* What this task involves:
Restate word for word the section of the entries that opens at the line containing "1400x846 pixels." and closes at the line containing "the remotes/origin tree", both lines kept, pictures dropped.

* Provided information:
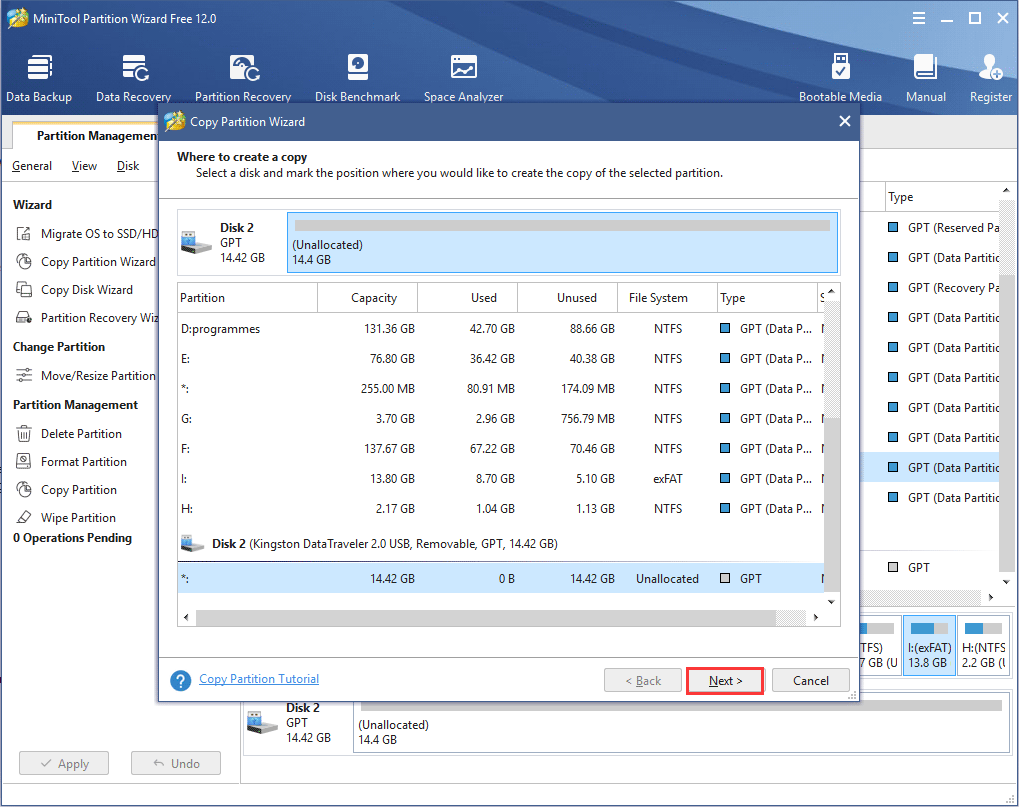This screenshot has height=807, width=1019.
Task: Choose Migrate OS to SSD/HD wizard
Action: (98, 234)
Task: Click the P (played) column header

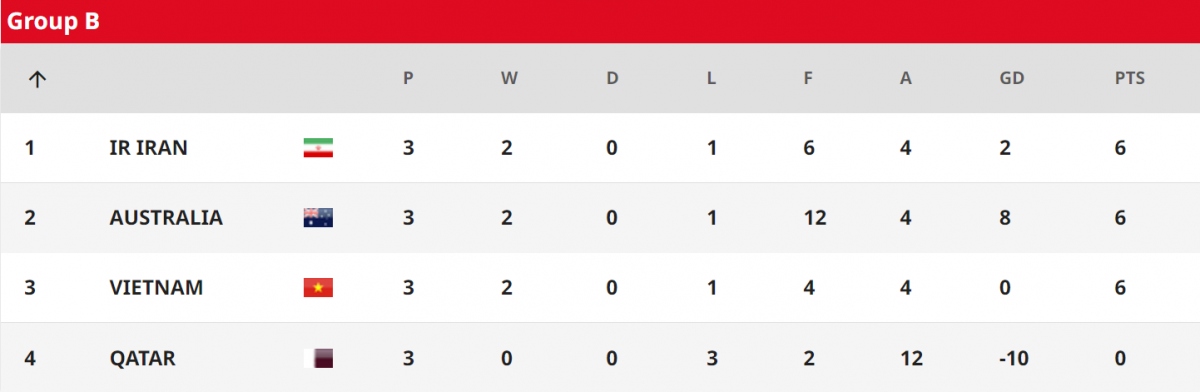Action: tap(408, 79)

--

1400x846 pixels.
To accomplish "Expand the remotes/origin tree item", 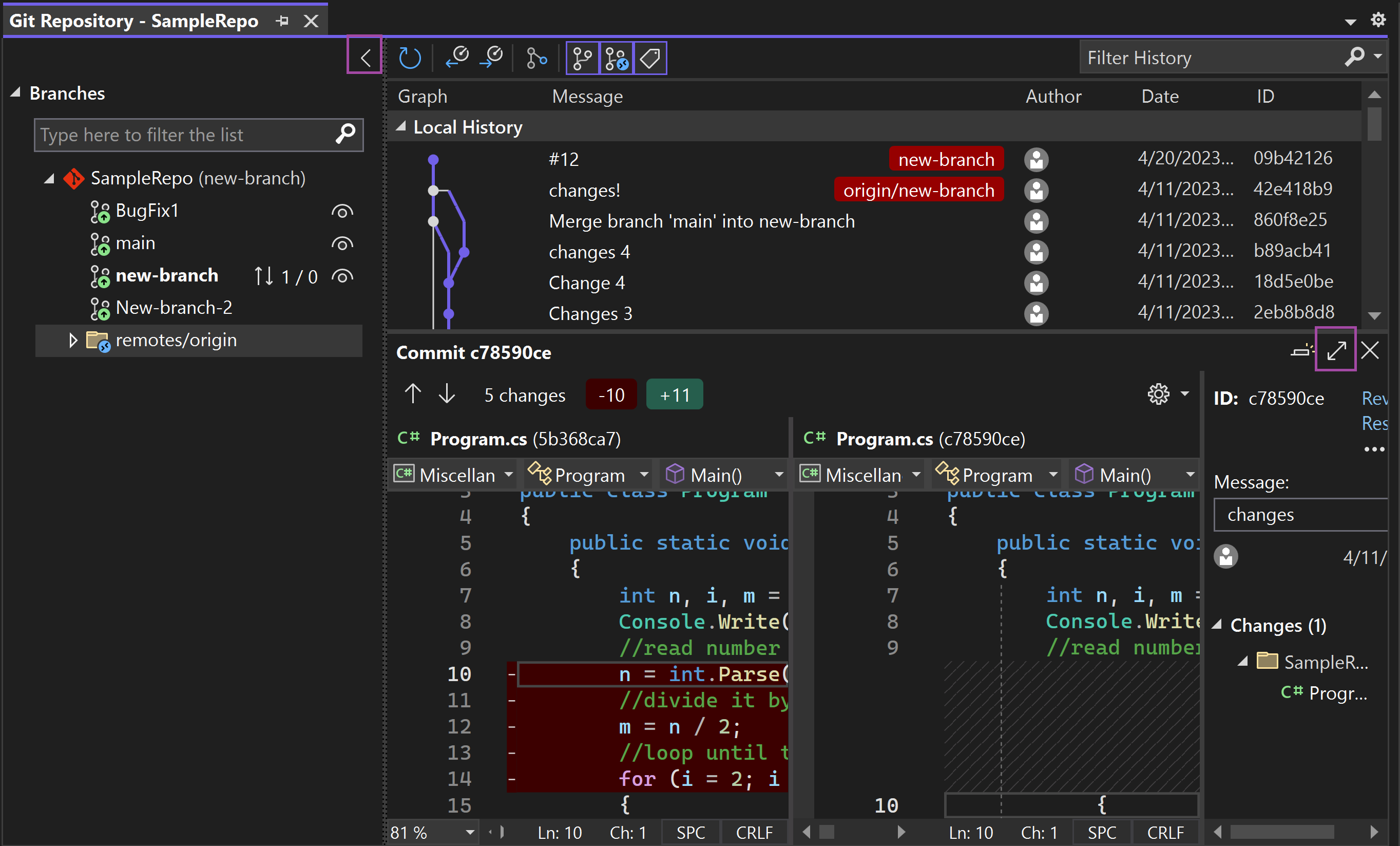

--

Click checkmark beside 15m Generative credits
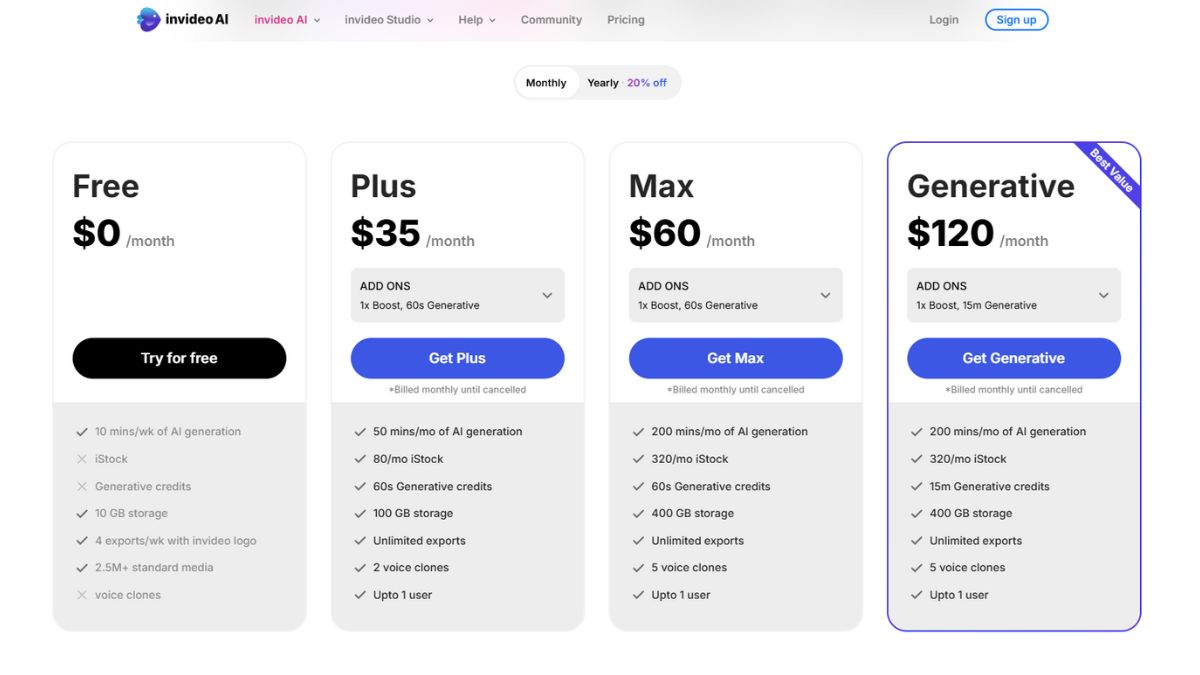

* Response:
1400x846 pixels.
To accomplish "Expand the remotes/origin tree item", 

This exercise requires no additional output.